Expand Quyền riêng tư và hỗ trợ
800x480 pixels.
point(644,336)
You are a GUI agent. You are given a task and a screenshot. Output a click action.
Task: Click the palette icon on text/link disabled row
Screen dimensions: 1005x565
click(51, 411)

·····

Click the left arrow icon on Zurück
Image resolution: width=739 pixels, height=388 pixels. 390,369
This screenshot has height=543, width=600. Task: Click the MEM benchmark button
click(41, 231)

·····

**GIVEN TASK:**
Print the listing starting with the line that contains "Expand Quyền riêng tư và hỗ trợ" and going on through the line that contains "click(51, 411)", reproducing each line exactly.

**TASK OUTPUT:**
Expand Quyền riêng tư và hỗ trợ
800x480 pixels.
point(644,336)
You are a GUI agent. You are given a task and a screenshot. Output a click action.
Task: Click the palette icon on text/link disabled row
Screen dimensions: 1005x565
click(51, 411)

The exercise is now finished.